WORK ORDER - Review the material line by line. Identify and copy every line that contains the string "image".

RECORDS SUPPLIED -

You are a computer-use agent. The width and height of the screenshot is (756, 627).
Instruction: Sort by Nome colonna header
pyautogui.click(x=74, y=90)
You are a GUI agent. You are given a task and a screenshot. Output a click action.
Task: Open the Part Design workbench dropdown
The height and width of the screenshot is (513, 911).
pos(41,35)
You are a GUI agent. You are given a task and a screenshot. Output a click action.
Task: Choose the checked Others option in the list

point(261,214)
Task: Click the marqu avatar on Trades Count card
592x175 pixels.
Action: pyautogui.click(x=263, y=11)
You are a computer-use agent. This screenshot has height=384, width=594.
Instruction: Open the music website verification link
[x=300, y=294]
...
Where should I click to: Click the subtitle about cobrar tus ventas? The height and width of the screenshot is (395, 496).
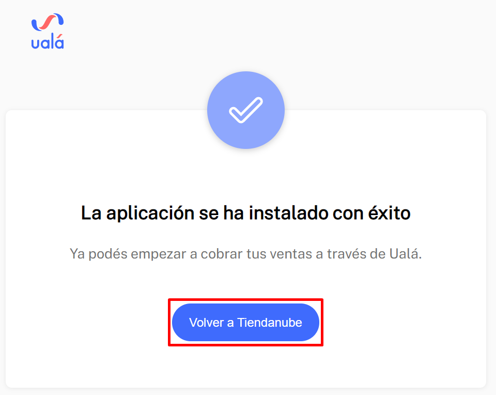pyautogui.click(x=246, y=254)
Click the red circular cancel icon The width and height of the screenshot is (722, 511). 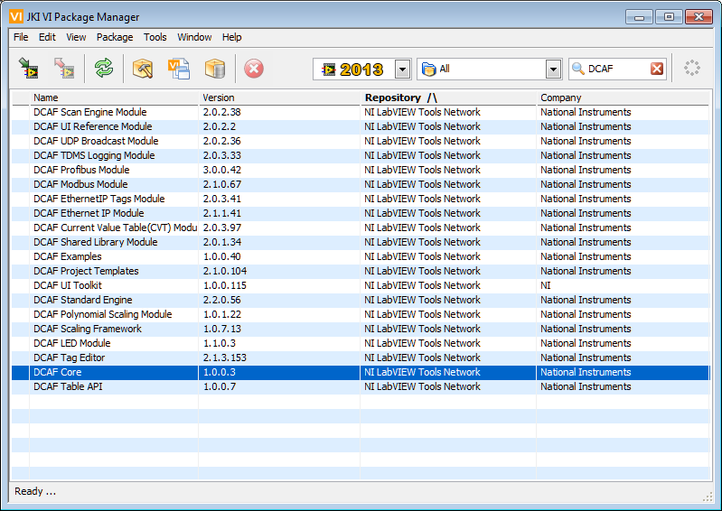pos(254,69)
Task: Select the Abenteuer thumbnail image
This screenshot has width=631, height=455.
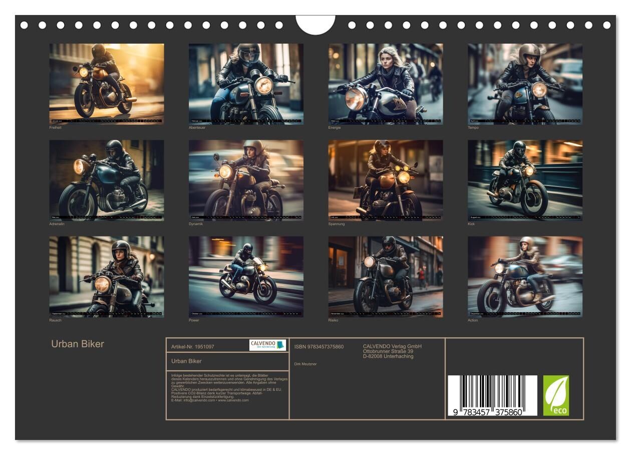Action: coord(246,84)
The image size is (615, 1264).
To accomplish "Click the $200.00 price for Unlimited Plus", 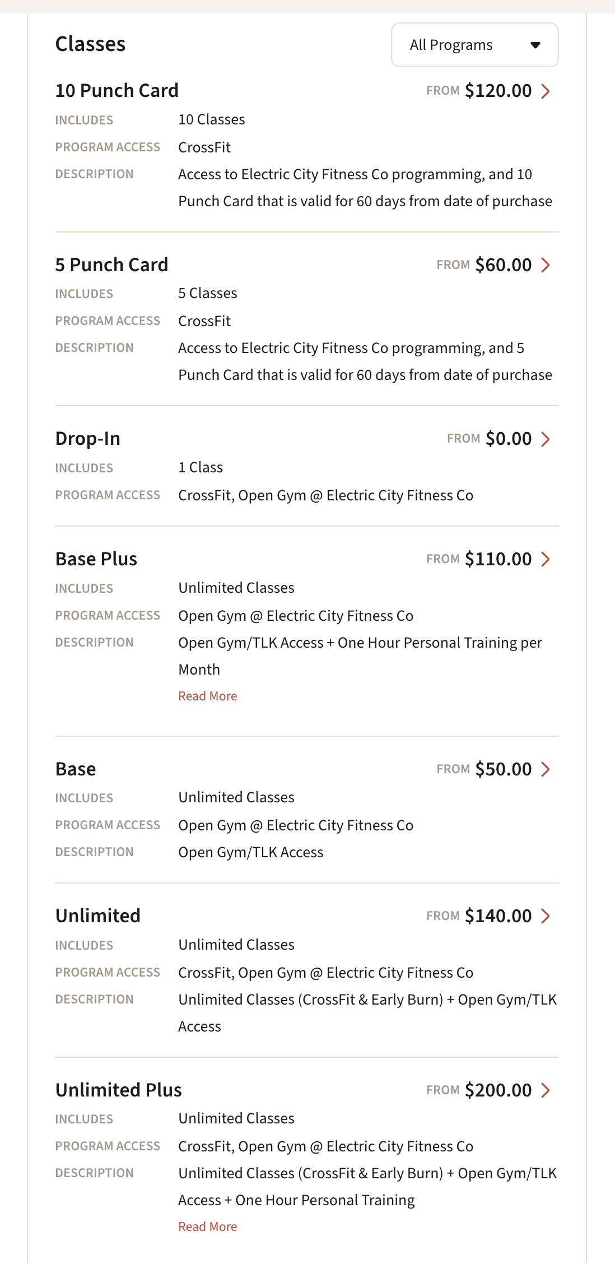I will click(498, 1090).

TASK OUTPUT -
Task: Select the Abenteuer thumbnail image
The image size is (615, 1264).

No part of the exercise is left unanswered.